Sounds like a local race to me, but it is earlier. I would work in MAP as a priority, but add in longer rides on the weekend to build up endurance for the RR and some quick efforts (tabata style like Rue the day or Half Is Easy for the crit/prologue).

MAP block to start the, I think followed by FTP, the some repeated work for the road race. If you wanted to book a chat with a coach we could work out a detailed plan for you leading to the event

I train 6x a week. Monday mostly rest day or 30 min. recovery ride. about 10 -15 hours/week. I started the 3:1 map plan yesterday. Should I do a half monty test after the map plan?
And should I also do a lactate test if I train zone 2. to see if I’m below 2mmol/l. I find driving in zone 2 more difficult than zone 3 or 4!
Maybe someone can help me.
Thanks for your help and opinions.

If you are doing a 12 week plan, HM should be at week 6 after a really relaxing recovery week. FF will be on the LAST DAY of the plan.

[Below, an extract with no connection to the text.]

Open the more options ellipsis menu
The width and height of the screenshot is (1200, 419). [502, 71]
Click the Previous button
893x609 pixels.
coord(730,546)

The good news is that as long as your plan is challenging enough to give you progressive overload but not so hard as to burn you out, there’s no wrong answer. Across endurance sports, I’ve had coaches whose philosophy was to immediately train the high end bc that’s where selection is made, and also coaches who advised to spend all your chips on zone 3/4 until you start finishing in the top 10 and THEN focus on the top end, and guess what? Both ways made us faster, and personally my biggest gains were when switching between the two.

Re: lactate, unless the information is independently of interest to you (eg, you want to track how it changes), I wouldn’t bother. There’s easier ways to pace zone 2 rides plus iirc, the 2mmol turn point is kind of arbitrary and doesn’t always mean much.